You make plans for visits with family and friends, but also attempt to establish healthy boundaries to ensure the well-being of your immediate family who will be undergoing a major life transition.
You make plans for final visits with family and friends, but also attempt to establish healthy boundaries to ensure the well-being of your immediate family who is undergoing a major life transition.

You consider which doctor will end up delivering the baby and how smoothly the delivery will go.
You consider which missionaries will be your new friends/family and how smoothly the transition will go.
You attempt to anticipate and prepare for any possible number of detours that could interfere with the birth plan.
You attempt to anticipate and prepare for any possible number of detours that could interfere with the process of moving overseas.
The birth process is quite literally messy, painful, and exhausting; but you know it will be worth it.
The moving process is messy (sometimes literally and sometimes figuratively), painful, and exhausting; and you hold to the hope that it will be worth it.

You secretly wonder what the delivery team honestly thinks about how you are handling things.
You secretly wonder what your fellow missionaries honestly think about how you are handling things.
Although you know this new human being is a part of you, you still have to learn how to love your little one.
Although you know this new place and people are a part of you, you still have to learn how to love the culture.
You worry about every. tiny. little. thing. Did baby eat enough? Does baby look jaundiced? Baby’s temperature is 98.7! How many times did baby poop? What color was the poop? Is that what the umbilical cord is supposed to look like? Is that what baby’s head is supposed to look like?
You worry about every. tiny. little. thing. Did I say that wrong? Did I shake that person’s hand the right way? How many times did my kids poop today? What color was the poop? Is my skirt too short? Is my skirt too long? Did I offend that person when I said I didn’t need any more avocados?

You begin the task of adjusting to life with this new baby…feedings, diaper changes, attempting to establish a schedule that works for everyone…all while in a constant state of wondering if you have made the right decisions.
You begin the task of adjusting to life in this new place…finding food, cleaning food, making food, figuring out how to manage the household, learning hospital procedures, attempting to establish a schedule that works for everyone…all while in a constant state of wondering if you have made the right decisions.
You experience the strange phenomenon where your heart grows to accommodate your new love for your baby.
You experience the strange phenomenon where your heart aches from missing friends and family back in the States, but also grows to accommodate your new friends and adopted family in your destination country.
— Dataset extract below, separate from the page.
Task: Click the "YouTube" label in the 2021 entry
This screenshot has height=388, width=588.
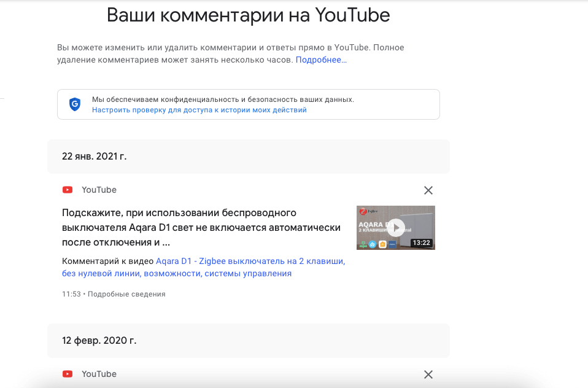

Someday you look back and wonder how you made it through or why you worried about so much; but ultimately, you look back and see how your family has grown.
Someday we hope to look back and wonder how we made it through or why we worried about so much; but ultimately, we hope to look back and see how our family has grown.
While I realize that bringing a human being into this world is drastically different than moving to another country, I ask that just as you have patience with your friends and family in the year surrounding the birth of a child, please have patience with our family in the year surrounding our move to PNG. We know we don’t make the greatest friends right now. We are sorry for shifting every conversation toward missions and we are sorry that we aren’t involved in as many things as we used to be. We promise that we still love you and we will continue to value our relationship with you even as our new life necessitates change. Just like having a baby is a huge blessing full of a wide range of emotions and changes, we are discovering that entering into a life in missions is very similar: a huge blessing full of a wide range of emotions and changes. Thank you for your understanding and support during this crazy time in our lives and please let us know how we can make this transition easier for you as well.